Following intravenous administration of drugs with an intermediate extraction ratio (E H = 0.3–0.7), such as metoprolol (E H = 0.67), midazolam (E H = 0.31), and omeprazole (E H = 0.35), drug clearance can be affected by changes in a combination of three determinants: Q H, CLint, and f u [13, 27]. We have shown that fasting increases metoprolol clearance but it is unlikely that this is caused by an effect of fasting on Q H or f u instead of CLint. The fraction of unbound metoprolol is already high (90–95%) and therefore is not likely to be significantly affected by fasting [13]. Furthermore, it is unlikely that fasting would have increased hepatic blood flow to retrieve the observed effect since the opposite has been described in literature [28, 29]. Additional research needs to be performed to study the effect of fasting on protein binding.
Our findings imply that dosage adjustments of drugs metabolized by CYP enzymes could be necessary to improve drug treatment in patients with malnutrition. Recently, studies have shown that short-term fasting can have a positive effect on the treatment of cancer [30–32]. By short-term fasting, the susceptibility to chemotherapy can differ between healthy somatic and cancer cells, a phenomenon called differential stress resistance [30]. Because it is likely that the effects of short-term fasting will be enhanced if the period of fasting is prolonged, clinical trials are now being performed in the field of oncology, with low protein fasting mimicking diets to ease the burden of prolonged fasting [31, 33]. In order to optimize drug treatment, it would be of interest to study not only the effect of these diets on differential stress resistance but also to study the effect of the fasting-based diet on the metabolism of the drugs that are administered during this diet, especially for drugs with a small therapeutic range and/or metabolized by the specific CYP enzymes that were affected by fasting (CYP1A2, CYP2D6, and CYP2C9), e.g. bendamustine, cyclophosphamide, flutamide, gefitinib, idarubicin, or tamoxifen [13, 34].

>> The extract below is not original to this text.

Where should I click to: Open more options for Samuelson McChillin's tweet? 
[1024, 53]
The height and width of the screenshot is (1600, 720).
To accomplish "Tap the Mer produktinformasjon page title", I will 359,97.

Although more preclinical than clinical research has been performed to study the pharmacological mechanism behind our findings, the exact mechanism of action of fasting still remains unsolved. Nuclear receptors such as the pregnane X receptor (PXR) and constitutive androstane receptor (CAR) regulate the activity of many of the drug-metabolizing CYP enzymes [35]. The fact that fasting differentially affects CYP enzymes showing either increased (CYP1A2, CYP2D6) or decreased (CYP2C9) activity indicates a complex interplay of different factors that regulate CYP enzyme activity.
Conclusion
Our study provides evidence that short-term fasting alters systemic clearance of CYP-mediated drug metabolism but does not affect changes in oral bioavailability of drugs. Additional research is warranted to study the clinical implications of our findings.
Acknowledgements
The authors would like to thank M. Pistorius and M. Van der Meer for their specific contribution to the laboratory analysis of this study, and L. Kuijsten for her technical assistance with the clinical trial experiments.

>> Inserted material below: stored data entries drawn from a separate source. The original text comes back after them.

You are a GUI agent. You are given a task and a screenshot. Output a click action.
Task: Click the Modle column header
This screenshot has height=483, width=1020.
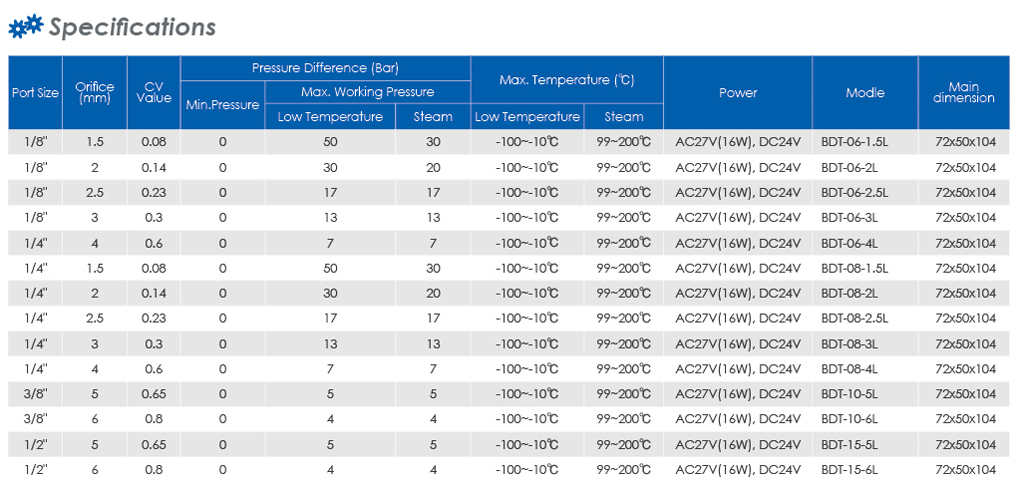(x=865, y=92)
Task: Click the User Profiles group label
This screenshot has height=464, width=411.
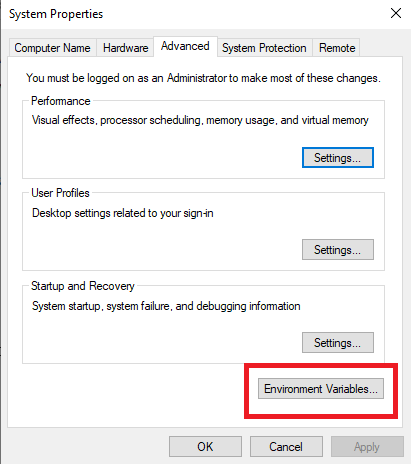Action: pyautogui.click(x=60, y=193)
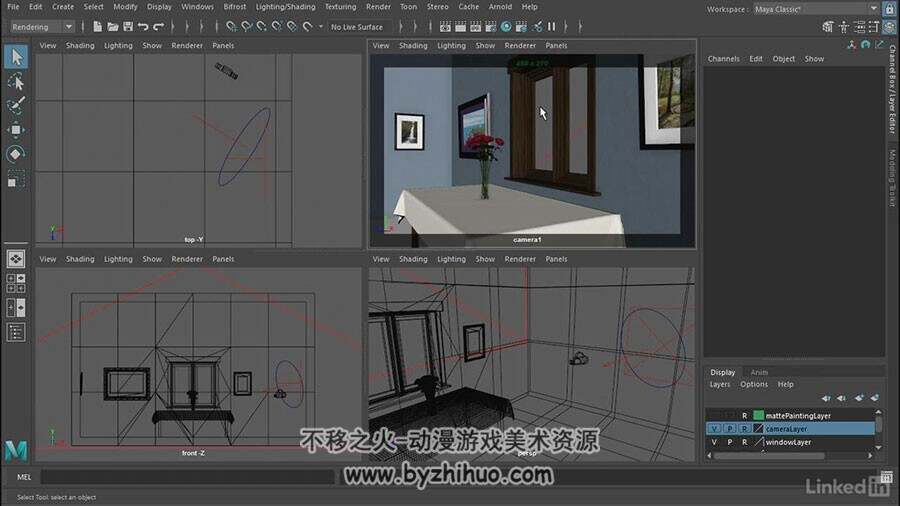
Task: Toggle visibility V of windowLayer
Action: click(714, 442)
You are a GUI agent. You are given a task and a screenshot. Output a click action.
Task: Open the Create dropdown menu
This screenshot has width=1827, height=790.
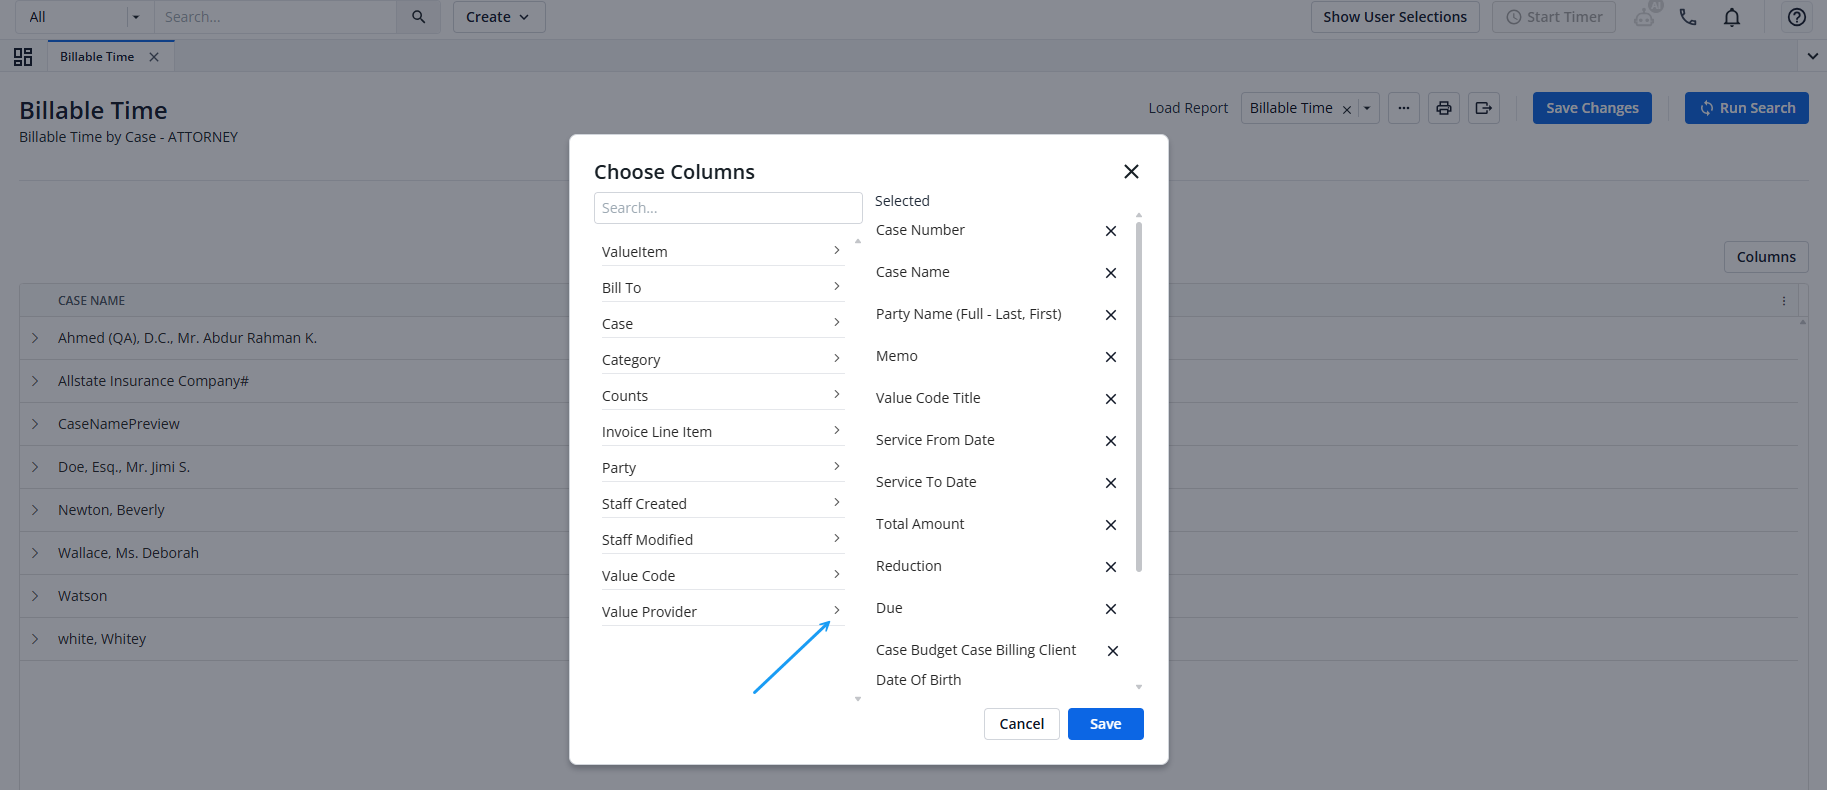coord(499,17)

Compliance with Ethical Standards
Funding
No funding was received.
Conflicts of Interest
Laureen A. Lammers, Roos Achterbergh, Ron H. N. van Schaik, Johannes A. Romijn, and Ron A. A. Mathôt have no conflicts of interest to declare.
Ethical Approval
The study was conducted in accordance with the ethical principles for medical research involving human subjects (Helsinki Declaration of 1975, as revised in 2013).
Informed Consent
All subjects provided written informed consent prior to participation in this study.